(Your task) The answer should consist solely of the lines from the first one below through the line containing "You are a computer-use agent. Viewport: 960px", copied exactly.

(Collected data entries)
▼
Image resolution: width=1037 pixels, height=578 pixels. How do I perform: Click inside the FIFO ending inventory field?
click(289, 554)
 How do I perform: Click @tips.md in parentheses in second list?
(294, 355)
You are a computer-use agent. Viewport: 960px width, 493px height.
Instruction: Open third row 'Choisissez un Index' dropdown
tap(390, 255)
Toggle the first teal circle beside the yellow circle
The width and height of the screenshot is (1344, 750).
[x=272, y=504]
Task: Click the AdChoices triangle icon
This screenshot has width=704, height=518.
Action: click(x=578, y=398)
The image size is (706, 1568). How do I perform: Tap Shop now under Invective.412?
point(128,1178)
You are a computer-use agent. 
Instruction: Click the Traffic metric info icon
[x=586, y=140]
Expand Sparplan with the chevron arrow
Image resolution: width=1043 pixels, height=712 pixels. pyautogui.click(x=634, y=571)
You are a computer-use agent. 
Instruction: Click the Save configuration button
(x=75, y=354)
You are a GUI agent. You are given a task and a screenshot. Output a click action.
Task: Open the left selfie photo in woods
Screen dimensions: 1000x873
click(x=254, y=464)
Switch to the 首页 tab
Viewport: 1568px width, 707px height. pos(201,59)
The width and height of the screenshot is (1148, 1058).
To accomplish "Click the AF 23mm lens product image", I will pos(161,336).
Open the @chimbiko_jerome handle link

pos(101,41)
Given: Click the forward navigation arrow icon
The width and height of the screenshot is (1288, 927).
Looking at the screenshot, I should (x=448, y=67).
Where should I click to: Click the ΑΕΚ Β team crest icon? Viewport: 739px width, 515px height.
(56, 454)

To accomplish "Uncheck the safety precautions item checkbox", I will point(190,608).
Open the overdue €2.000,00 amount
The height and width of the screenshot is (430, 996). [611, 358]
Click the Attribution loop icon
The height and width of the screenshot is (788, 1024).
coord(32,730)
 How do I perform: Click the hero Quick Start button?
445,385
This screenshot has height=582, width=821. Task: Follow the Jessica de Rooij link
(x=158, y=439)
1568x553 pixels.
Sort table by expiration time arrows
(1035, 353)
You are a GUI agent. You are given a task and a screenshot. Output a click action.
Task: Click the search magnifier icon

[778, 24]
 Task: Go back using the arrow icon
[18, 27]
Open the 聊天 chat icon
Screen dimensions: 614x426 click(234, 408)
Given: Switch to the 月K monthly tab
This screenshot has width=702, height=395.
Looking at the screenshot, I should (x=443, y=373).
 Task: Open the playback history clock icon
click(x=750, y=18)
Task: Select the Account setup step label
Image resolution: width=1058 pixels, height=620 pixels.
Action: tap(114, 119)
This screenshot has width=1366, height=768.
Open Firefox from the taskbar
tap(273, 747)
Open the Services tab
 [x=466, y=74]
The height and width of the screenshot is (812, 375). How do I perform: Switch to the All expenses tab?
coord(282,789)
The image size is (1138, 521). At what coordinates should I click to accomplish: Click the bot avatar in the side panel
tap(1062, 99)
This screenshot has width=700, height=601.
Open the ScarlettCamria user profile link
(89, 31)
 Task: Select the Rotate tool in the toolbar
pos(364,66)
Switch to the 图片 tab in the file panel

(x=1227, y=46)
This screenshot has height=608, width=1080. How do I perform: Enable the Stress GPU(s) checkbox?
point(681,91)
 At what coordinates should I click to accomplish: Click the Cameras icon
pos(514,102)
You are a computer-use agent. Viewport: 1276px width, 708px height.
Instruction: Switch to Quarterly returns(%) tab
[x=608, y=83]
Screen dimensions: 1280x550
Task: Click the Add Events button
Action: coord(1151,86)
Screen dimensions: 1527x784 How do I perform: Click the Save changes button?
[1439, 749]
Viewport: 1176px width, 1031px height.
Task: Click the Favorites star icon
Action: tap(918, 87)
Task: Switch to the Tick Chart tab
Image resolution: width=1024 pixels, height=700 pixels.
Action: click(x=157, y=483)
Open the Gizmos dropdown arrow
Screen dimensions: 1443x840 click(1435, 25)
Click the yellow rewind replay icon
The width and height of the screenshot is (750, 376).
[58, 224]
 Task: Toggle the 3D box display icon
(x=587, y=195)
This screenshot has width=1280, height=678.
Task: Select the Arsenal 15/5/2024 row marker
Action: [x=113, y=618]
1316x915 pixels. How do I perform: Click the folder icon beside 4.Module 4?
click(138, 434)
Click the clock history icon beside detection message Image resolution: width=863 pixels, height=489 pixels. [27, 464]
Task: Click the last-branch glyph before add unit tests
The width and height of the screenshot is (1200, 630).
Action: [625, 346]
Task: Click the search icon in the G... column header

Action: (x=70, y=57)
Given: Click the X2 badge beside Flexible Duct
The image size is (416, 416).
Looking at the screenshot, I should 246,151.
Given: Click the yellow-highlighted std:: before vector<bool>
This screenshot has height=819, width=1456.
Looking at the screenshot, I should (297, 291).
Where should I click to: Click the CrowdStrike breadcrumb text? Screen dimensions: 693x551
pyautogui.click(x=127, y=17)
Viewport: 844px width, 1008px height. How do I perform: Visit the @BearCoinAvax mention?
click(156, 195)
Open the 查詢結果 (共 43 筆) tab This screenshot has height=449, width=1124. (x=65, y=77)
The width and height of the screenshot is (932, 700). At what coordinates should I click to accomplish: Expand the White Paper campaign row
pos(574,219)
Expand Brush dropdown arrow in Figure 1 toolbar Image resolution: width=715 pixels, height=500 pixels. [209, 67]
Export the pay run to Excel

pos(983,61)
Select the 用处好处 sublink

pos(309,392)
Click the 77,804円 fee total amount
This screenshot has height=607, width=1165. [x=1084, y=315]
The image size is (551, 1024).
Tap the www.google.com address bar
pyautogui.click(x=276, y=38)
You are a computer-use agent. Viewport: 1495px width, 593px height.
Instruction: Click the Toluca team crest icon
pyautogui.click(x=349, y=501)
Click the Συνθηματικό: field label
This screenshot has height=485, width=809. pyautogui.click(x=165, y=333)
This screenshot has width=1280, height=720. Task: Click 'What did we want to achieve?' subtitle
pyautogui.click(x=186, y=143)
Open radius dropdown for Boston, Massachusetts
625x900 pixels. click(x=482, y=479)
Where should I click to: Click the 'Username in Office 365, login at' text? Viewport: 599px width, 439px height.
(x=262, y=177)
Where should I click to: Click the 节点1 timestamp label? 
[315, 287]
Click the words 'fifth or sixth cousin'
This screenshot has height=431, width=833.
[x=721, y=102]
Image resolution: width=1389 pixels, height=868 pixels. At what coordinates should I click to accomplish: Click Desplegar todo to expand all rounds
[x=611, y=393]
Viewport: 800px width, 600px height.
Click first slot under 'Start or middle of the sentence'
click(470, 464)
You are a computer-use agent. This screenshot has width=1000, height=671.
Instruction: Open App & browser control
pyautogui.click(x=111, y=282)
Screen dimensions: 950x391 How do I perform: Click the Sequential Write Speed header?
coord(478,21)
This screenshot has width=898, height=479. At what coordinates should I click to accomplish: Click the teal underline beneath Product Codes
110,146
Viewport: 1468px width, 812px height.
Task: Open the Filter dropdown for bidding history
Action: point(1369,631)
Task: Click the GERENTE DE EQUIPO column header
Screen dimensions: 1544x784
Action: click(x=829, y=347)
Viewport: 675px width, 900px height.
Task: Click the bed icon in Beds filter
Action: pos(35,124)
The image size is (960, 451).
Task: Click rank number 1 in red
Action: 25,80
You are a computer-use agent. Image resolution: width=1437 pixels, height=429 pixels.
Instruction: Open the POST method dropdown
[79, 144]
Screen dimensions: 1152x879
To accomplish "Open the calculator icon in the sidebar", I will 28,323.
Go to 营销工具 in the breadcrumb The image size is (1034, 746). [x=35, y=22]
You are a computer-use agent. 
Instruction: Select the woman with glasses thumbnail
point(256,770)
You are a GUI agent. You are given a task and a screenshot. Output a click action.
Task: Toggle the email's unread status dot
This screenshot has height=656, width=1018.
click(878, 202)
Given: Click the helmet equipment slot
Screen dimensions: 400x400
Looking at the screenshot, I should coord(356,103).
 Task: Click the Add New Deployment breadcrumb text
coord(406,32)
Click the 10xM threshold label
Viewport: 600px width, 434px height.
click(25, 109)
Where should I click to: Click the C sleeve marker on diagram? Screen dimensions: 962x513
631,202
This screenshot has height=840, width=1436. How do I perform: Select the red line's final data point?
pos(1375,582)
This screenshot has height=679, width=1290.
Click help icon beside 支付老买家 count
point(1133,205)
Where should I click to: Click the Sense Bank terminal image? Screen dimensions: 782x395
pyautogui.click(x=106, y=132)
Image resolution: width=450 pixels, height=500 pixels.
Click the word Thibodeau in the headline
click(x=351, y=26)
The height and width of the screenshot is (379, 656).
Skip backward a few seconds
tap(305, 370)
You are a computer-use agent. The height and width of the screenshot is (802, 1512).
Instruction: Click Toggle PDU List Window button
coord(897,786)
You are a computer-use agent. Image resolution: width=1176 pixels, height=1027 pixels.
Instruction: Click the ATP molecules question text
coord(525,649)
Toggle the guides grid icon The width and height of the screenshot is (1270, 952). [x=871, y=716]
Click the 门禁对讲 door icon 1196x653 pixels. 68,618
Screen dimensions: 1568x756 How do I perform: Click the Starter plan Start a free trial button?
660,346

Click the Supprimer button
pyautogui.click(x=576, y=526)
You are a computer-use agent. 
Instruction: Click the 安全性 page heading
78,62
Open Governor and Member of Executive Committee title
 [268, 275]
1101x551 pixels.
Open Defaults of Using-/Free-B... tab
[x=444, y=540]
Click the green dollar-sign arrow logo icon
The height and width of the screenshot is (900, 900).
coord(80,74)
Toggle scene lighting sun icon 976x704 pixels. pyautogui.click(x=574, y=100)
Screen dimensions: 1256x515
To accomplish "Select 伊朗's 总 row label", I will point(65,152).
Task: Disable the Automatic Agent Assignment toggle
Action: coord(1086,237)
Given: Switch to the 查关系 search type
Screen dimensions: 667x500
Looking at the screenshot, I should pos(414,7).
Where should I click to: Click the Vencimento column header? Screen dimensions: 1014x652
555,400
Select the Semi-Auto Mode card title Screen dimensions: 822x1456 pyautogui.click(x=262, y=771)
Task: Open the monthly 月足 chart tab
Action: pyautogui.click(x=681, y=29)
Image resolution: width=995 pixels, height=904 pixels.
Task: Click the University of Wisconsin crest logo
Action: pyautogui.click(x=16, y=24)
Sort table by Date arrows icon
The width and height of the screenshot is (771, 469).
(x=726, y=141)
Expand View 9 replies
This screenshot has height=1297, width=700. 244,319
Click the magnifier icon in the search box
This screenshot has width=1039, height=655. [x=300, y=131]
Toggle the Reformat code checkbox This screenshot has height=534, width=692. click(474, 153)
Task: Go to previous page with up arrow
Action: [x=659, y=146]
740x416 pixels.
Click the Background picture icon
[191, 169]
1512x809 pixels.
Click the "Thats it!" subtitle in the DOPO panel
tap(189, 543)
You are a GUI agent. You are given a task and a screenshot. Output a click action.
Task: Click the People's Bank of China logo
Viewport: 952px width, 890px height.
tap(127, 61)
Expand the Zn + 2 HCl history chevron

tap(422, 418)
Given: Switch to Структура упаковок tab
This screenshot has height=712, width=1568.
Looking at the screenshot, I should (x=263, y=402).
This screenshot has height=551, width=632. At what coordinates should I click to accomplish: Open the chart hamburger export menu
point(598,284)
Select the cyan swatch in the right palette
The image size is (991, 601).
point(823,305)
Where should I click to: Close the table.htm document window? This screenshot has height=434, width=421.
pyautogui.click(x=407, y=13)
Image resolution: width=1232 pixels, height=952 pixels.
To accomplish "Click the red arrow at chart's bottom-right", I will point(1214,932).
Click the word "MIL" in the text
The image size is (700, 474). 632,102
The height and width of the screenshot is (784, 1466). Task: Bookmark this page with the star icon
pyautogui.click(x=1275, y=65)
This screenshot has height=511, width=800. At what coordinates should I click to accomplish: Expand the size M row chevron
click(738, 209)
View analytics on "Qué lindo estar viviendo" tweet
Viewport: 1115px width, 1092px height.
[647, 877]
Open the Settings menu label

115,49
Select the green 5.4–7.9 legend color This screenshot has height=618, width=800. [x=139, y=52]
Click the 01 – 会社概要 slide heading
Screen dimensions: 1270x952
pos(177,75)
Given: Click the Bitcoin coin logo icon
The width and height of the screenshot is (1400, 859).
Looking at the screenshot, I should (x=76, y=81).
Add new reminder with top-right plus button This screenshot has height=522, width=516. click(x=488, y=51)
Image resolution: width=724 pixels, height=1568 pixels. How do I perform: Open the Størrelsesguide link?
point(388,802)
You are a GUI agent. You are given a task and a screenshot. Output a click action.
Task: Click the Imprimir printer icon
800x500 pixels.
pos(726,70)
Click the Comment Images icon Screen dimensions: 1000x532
▲
(Solution for this problem)
Image resolution: width=1037 pixels, height=578 pixels. How do I perform: Click inside the FIFO ending inventory field?
click(289, 554)
 How do I perform: Click @tips.md in parentheses in second list?
(294, 355)
You are a computer-use agent. Viewport: 960px width, 493px height.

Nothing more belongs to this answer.